Dahna Goldstein, the founder of PhilanTech, sent me the following email. She didn’t post it as a comment because she didn’t want to appear to be plugging her company, but I asked her for permission to share it.
I’ve just caught up on the discussion on your blog about Google Finance and nonprofits, and wanted to share my $.02. Google is potentially in a unique position — as are you, by virtue of your thought leadership and initiative on this front — to positively affect how information is shared with the sector at large, with donors, and with other interested parties.
The absence of standardized information about nonprofits makes it difficult to suggest a set of metrics or a pre-defined combination of quantitative and qualitative analyses, as a number of your readers have pointed out. And asking for new types of reporting from nonprofits risks placing an additional burden on already-burdened nonprofits.
PhilanTech has taken a step towards addressing this issue. We created the PhilanTrack online grants management system to centralize and streamline the grants management process — creating centralized reporting about nonprofit organizations, activities, outcomes, and finances. Our vision is for a centralized reporting for all donors (institutional and individual) and other interested parties (researchers, the nonprofits themselves, etc.) to obtain information to inform funding decisions — without creating additional hoops through which the nonprofits must jump. I’d be happy to tell you more about how it is structured, but in a nutshell, PhilanTrack helps foundations request the information they want to receive from nonprofits (to help them evaluate their effectiveness as grantmakers and to help evaluate potential grants) while helping nonprofits avoid reinventing the wheel each time they report to a different funder. The types of information that the system manages (activities, outcomes, finances, lessons learned, etc.), I believe, are the types of information that Google should consider posting about nonprofits.

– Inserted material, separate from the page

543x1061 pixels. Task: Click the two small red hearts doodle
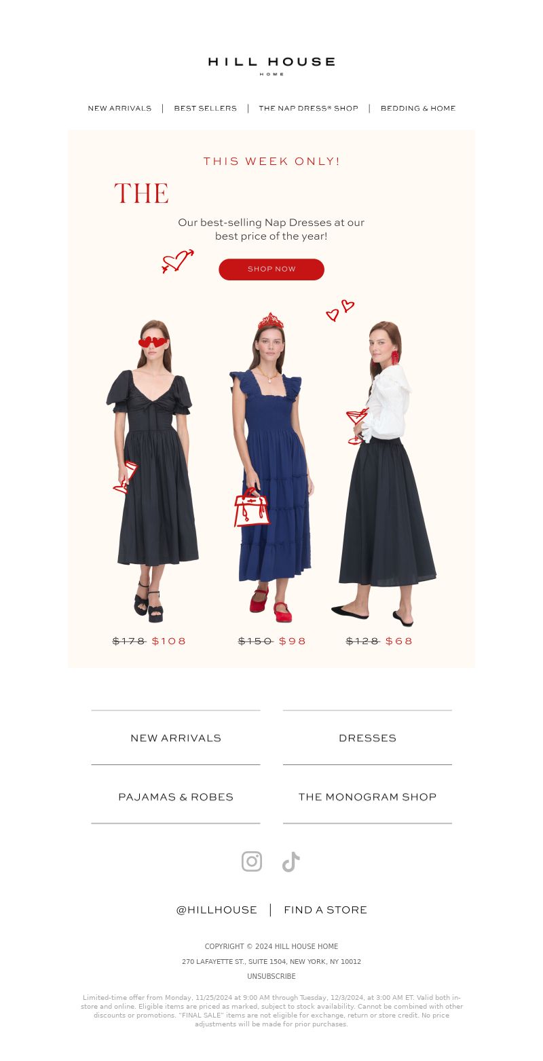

While expense ratios, as you have pointed out, have significant shortcomings, there is still a lot that can be learned about the financial health and stability of an organization (if not its effectiveness) by looking at its finances. It requires looking beyond CharityNavigator and beyond 990 data in ways that are not familiar to many (both individuals and institutions) who are considering gifts to nonprofits. At PhilanTech, we have addressed this issue by developing a financial analysis tool that uses basic financial statements to provide six analyses (financial mix, efficiency, debt servicing ability, liquidity, long-term viability, profitability) with a number of different metrics and explanations of why each metric is important and useful in evaluating the financial health of a nonprofit.
Google Finance pages (or Google Knol) should, in my view, combine these financial analyses with the following: quantitative information about outcomes (where available and qualitative where quantitative info isn’t available); qualitative information about activities, programs/projects, mission, people, sustainability, replication (where relevant), lessons learned, challenges faced and overcome; related organizations (including any partnerships/collaborations); news; funders; discussion (like the type of discussion you prompted about the Red Cross), and perhaps something like the 360 degree views GreatNonprofits is working to create. And there are ways it could be done without placing too great a burden on nonprofits by leveraging some of the reporting nonprofits are already doing.